▶ [Requirement]: Show, from the records below, all lines that contain the word "computer".

(Records excerpted from a collection)
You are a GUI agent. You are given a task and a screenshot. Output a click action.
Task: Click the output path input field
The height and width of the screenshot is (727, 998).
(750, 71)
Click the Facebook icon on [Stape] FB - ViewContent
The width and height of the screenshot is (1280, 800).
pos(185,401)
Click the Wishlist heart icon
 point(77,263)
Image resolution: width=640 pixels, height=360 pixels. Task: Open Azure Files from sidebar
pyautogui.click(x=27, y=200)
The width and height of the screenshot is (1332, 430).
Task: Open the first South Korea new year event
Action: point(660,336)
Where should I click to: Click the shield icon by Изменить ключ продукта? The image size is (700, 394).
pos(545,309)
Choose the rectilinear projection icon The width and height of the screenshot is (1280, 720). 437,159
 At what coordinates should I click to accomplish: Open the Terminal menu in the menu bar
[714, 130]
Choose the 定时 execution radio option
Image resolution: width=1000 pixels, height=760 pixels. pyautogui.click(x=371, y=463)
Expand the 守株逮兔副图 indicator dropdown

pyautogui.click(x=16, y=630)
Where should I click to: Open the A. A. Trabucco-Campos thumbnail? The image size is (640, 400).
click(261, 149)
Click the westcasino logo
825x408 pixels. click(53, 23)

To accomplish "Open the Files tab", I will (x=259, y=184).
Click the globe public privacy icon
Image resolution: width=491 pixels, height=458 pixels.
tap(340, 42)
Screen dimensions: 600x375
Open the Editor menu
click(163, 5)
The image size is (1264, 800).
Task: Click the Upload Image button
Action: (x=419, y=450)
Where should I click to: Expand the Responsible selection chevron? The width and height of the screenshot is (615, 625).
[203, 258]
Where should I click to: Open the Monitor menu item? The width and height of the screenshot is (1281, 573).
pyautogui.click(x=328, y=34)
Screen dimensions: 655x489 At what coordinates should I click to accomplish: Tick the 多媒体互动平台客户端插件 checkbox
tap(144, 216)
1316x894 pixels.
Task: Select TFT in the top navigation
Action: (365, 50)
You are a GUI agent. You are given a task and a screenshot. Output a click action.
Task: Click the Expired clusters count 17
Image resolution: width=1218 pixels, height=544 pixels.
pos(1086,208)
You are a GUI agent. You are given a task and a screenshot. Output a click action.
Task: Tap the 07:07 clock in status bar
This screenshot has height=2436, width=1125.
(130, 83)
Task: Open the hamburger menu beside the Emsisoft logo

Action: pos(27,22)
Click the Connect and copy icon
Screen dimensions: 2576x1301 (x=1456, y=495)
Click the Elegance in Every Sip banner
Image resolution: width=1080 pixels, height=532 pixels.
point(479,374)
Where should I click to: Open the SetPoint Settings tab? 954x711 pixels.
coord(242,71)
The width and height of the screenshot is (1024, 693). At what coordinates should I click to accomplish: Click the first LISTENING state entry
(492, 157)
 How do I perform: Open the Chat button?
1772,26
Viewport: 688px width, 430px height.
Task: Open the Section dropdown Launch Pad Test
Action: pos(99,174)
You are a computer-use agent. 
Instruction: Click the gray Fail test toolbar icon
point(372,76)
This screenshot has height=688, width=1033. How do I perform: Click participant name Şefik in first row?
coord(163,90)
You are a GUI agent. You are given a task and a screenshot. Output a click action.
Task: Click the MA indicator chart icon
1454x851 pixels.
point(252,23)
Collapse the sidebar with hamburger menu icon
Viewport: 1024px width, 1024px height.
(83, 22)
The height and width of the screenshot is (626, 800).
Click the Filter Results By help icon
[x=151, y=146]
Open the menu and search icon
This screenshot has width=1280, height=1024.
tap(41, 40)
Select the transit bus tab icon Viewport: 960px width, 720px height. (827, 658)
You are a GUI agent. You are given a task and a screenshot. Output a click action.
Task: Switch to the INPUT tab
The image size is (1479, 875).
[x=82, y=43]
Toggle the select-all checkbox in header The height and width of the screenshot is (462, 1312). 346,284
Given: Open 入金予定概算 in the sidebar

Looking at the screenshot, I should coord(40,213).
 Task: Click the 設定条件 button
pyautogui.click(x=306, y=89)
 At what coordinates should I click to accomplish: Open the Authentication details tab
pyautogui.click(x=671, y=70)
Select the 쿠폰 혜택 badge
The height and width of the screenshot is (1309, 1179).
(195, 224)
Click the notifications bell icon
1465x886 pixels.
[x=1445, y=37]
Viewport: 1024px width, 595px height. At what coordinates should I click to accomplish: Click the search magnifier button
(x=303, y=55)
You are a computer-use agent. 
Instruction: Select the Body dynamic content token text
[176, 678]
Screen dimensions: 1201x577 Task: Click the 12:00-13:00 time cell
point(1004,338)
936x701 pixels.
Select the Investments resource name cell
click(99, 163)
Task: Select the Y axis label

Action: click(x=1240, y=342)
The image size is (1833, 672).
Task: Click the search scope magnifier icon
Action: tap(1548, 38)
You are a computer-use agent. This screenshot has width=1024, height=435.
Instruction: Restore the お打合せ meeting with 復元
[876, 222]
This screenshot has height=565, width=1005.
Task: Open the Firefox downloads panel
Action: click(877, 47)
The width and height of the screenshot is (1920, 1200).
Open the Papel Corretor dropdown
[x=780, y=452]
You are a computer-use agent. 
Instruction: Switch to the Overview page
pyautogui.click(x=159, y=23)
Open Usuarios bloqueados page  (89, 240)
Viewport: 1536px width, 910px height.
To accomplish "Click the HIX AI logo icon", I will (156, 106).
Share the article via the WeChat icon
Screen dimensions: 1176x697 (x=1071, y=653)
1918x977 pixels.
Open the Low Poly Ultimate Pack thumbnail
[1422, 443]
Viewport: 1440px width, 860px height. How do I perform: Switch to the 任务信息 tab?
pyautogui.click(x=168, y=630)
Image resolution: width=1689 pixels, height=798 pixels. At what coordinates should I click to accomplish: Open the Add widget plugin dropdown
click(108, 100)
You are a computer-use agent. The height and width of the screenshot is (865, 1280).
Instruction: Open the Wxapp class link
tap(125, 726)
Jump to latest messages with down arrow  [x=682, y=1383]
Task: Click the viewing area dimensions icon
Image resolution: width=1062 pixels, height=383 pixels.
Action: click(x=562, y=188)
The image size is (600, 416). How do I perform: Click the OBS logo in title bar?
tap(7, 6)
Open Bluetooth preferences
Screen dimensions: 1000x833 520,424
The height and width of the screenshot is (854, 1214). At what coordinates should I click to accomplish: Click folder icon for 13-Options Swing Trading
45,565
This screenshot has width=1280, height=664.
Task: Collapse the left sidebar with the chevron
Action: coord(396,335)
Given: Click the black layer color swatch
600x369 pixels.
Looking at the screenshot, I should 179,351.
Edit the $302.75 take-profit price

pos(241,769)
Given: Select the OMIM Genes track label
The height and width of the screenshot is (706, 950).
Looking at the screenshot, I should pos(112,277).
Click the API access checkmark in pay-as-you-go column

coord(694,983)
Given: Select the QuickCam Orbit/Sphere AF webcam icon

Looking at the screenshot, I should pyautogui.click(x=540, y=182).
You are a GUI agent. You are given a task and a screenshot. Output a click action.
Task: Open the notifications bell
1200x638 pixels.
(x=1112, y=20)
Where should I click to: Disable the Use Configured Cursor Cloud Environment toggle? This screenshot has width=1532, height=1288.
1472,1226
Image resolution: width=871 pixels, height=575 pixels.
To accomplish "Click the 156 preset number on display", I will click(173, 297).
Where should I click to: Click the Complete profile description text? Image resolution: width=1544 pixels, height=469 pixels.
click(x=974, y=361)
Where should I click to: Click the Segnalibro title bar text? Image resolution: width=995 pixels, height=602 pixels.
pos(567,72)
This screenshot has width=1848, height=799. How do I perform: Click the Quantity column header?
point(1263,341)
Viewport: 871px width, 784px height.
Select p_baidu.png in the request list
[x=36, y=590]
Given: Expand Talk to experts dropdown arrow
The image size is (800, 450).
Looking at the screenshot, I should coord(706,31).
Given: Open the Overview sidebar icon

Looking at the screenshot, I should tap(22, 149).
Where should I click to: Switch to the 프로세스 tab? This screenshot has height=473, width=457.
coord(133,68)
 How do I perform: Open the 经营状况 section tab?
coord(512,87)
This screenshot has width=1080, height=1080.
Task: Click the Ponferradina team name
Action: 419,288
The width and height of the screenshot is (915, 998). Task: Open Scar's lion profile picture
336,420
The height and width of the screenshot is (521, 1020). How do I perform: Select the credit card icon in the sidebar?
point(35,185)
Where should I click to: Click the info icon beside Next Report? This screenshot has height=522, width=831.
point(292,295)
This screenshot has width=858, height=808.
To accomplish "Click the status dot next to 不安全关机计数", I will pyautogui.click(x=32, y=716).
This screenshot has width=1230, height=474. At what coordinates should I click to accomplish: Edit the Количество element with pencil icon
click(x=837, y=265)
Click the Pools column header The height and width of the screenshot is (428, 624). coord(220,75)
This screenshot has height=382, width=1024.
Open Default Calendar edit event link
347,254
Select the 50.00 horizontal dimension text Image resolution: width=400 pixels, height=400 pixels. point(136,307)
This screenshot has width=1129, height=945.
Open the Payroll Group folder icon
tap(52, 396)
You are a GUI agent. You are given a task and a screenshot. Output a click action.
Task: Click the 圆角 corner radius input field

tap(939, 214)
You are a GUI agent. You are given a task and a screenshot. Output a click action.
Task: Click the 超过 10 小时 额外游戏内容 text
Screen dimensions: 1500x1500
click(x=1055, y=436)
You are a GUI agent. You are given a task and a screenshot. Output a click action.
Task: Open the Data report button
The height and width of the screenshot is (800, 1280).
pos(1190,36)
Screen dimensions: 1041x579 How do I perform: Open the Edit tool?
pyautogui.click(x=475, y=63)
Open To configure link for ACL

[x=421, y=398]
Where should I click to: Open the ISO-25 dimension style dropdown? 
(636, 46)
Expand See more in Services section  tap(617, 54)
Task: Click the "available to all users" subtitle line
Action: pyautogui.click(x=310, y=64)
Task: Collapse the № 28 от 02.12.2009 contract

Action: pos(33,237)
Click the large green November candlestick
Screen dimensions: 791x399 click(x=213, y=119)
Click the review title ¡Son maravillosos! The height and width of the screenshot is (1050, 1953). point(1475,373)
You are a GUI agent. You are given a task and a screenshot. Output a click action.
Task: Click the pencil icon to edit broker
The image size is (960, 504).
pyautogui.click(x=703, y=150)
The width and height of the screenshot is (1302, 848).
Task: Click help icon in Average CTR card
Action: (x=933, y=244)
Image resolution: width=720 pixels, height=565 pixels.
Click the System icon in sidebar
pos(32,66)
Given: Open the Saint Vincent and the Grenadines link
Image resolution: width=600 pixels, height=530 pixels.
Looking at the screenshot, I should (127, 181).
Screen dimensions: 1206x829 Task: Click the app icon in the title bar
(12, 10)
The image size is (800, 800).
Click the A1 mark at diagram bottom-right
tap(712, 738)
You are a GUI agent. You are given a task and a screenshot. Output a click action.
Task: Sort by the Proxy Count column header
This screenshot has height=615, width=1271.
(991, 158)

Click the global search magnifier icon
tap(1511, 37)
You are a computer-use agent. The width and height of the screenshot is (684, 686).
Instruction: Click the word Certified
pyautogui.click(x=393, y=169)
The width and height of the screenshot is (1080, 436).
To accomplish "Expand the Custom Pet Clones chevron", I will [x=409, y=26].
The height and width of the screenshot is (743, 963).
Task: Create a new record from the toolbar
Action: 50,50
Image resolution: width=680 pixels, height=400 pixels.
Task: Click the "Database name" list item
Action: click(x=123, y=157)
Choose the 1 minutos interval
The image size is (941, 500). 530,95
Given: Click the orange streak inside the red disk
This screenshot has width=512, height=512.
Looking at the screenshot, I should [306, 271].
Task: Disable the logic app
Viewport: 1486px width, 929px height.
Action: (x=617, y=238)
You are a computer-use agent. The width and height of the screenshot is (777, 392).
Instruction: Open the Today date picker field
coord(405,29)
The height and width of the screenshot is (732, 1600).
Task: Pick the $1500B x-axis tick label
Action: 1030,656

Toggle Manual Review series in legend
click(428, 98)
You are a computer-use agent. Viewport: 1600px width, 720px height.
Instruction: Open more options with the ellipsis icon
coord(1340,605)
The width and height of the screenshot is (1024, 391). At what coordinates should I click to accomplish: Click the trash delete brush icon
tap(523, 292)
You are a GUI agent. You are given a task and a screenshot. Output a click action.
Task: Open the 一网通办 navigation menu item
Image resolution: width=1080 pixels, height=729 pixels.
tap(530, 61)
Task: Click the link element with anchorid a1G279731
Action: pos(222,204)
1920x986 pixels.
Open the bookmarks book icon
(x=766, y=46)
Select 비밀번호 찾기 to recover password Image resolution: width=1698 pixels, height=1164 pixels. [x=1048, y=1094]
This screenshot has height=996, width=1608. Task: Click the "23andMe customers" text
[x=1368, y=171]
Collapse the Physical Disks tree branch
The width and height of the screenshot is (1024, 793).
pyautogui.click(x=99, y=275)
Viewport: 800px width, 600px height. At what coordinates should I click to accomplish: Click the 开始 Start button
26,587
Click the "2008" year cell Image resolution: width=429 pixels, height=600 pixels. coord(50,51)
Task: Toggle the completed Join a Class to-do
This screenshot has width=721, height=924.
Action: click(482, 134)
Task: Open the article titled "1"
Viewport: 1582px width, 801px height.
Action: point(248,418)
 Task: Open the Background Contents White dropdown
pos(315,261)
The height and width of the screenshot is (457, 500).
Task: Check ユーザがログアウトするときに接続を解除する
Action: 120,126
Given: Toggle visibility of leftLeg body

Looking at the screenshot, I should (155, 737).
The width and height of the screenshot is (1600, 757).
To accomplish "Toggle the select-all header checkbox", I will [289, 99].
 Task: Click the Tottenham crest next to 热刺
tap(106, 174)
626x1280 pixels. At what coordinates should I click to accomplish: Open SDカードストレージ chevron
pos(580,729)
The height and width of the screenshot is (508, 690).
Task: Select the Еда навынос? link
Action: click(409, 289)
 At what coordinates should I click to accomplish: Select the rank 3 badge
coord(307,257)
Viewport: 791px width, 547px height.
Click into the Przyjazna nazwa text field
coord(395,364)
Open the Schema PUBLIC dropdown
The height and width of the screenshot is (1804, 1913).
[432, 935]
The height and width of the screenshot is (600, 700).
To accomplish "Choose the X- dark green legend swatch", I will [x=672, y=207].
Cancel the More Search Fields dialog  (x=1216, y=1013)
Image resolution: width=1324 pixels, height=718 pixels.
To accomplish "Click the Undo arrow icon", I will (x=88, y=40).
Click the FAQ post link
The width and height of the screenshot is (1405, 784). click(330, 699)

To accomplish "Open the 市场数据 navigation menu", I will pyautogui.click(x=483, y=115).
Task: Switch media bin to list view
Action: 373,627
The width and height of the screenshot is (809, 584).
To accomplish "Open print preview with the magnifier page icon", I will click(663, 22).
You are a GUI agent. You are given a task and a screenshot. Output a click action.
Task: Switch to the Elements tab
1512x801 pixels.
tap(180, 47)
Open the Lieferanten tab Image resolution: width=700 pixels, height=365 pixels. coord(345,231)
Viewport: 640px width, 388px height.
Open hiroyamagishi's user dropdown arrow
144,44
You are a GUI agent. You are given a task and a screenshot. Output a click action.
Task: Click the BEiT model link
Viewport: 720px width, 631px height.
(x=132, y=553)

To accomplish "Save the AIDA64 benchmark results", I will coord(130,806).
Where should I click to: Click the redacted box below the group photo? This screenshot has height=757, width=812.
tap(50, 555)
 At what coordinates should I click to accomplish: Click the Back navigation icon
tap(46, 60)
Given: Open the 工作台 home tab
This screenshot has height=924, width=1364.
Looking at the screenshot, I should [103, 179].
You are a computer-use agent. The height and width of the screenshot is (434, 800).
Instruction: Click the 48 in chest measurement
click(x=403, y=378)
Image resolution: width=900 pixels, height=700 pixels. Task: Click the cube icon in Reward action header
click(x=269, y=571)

▶ [Answer]:
You are a computer-use agent. 
You are a computer-use agent. 
You are a computer-use agent. This screenshot has width=1024, height=435.
You are a computer-use agent. 
You are a computer-use agent. The height and width of the screenshot is (865, 1280).
You are a computer-use agent. The width and height of the screenshot is (684, 686).
You are a computer-use agent. The width and height of the screenshot is (777, 392).
You are a computer-use agent. Viewport: 1600px width, 720px height.
You are a computer-use agent. The height and width of the screenshot is (434, 800).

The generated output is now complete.